Document text start
Name	Name	Last commit message	Last commit date
parent directory ..
configs	configs
README.md	README.md

Vision Transformer

PaddlePaddle reimplementation of Google's repository for the ViT model that was released with the paper An Image is Worth 16x16 Words: Transformers for Image Recognition at Scale by Alexey Dosovitskiy*†, Lucas Beyer*, Alexander Kolesnikov*, Dirk Weissenborn*, Xiaohua Zhai*, Thomas Unterthiner, Mostafa Dehghani, Matthias Minderer, Georg Heigold, Sylvain Gelly, Jakob Uszkoreit and Neil Houlsby*†.

(*) equal technical contribution, (†) equal advising.

Overview of the model: we split an image into fixed-size patches, linearly embed each of them, add position embeddings, and feed the resulting sequence of vectors to a standard Transformer encoder. In order to perform classification, we use the standard approach of adding an extra learnable "classification token" to the sequence.

Requirements

To enjoy some new features, PaddlePaddle 2.4 is required. For more installation tutorials refer to installation.md

How to Train

# Note: If running on multiple nodes, 
# set the following environment variables 
# and then need to run the script on each node.
export PADDLE_NNODES=1
export PADDLE_MASTER="127.0.0.1:12538"
export CUDA_VISIBLE_DEVICES=0,1,2,3,4,5,6,7

python -m paddle.distributed.launch \
    --nnodes=$PADDLE_NNODES \
    --master=$PADDLE_MASTER \
    --devices=$CUDA_VISIBLE_DEVICES \
    plsc-train \
    -c ./configs/ViT_base_patch16_224_in1k_1n8c_dp_fp16o2.yaml

How to Finetune

# [Optional] Download checkpoint
mkdir -p pretrained/vit/ViT_base_patch16_224/
wget -O ./pretrained/vit/ViT_base_patch16_224/imagenet2012-ViT-B_16-224.pdparams https://plsc.bj.bcebos.com/models/vit/v2.4/imagenet2012-ViT-B_16-224.pdparams

# Note: If running on multiple nodes, 
# set the following environment variables 
# and then need to run the script on each node.
Document text end
Information shown start
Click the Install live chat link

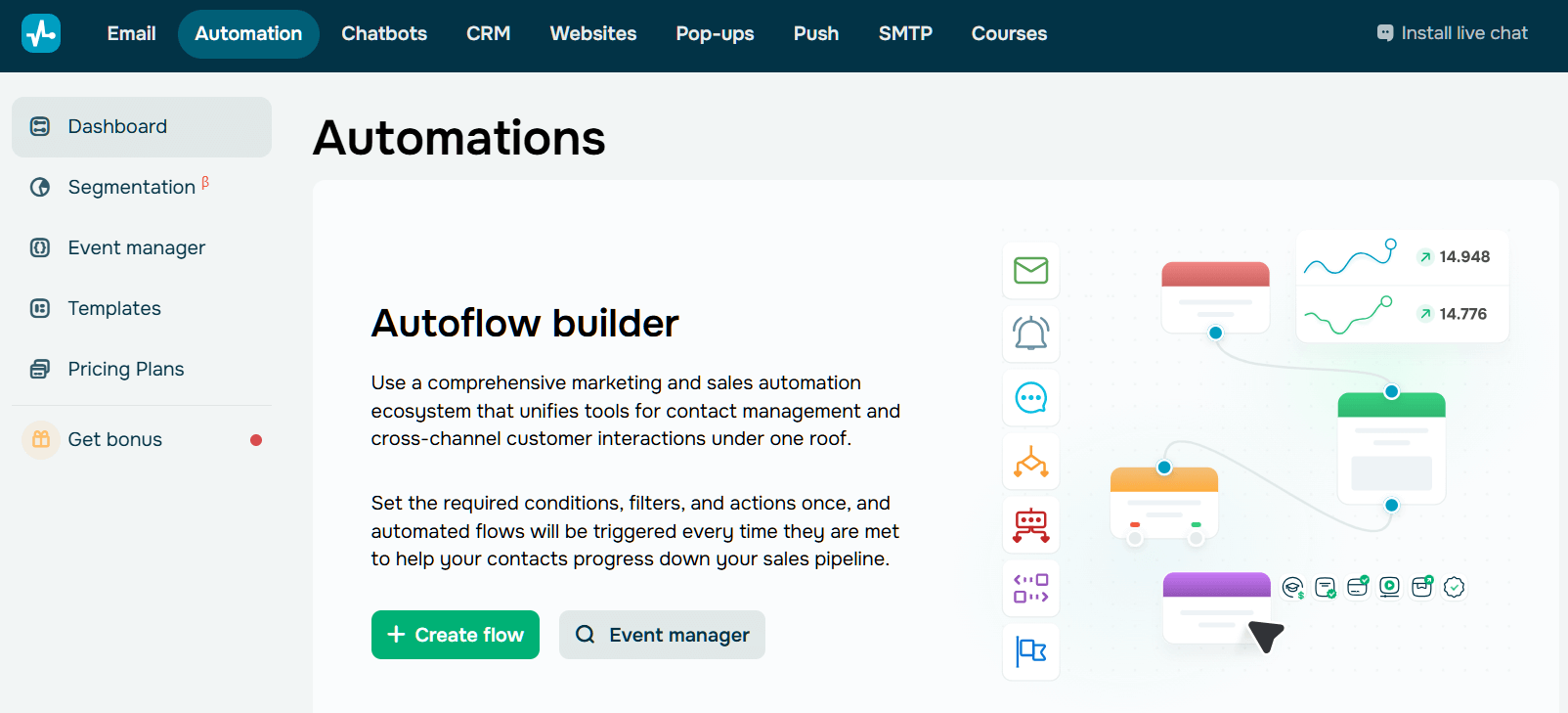click(1452, 33)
Information shown end
▶ [Short problem]: Which version of PaddlePaddle does the Vision Transformer page above require for its new features?

▶ [Written response]: PaddlePaddle 2.4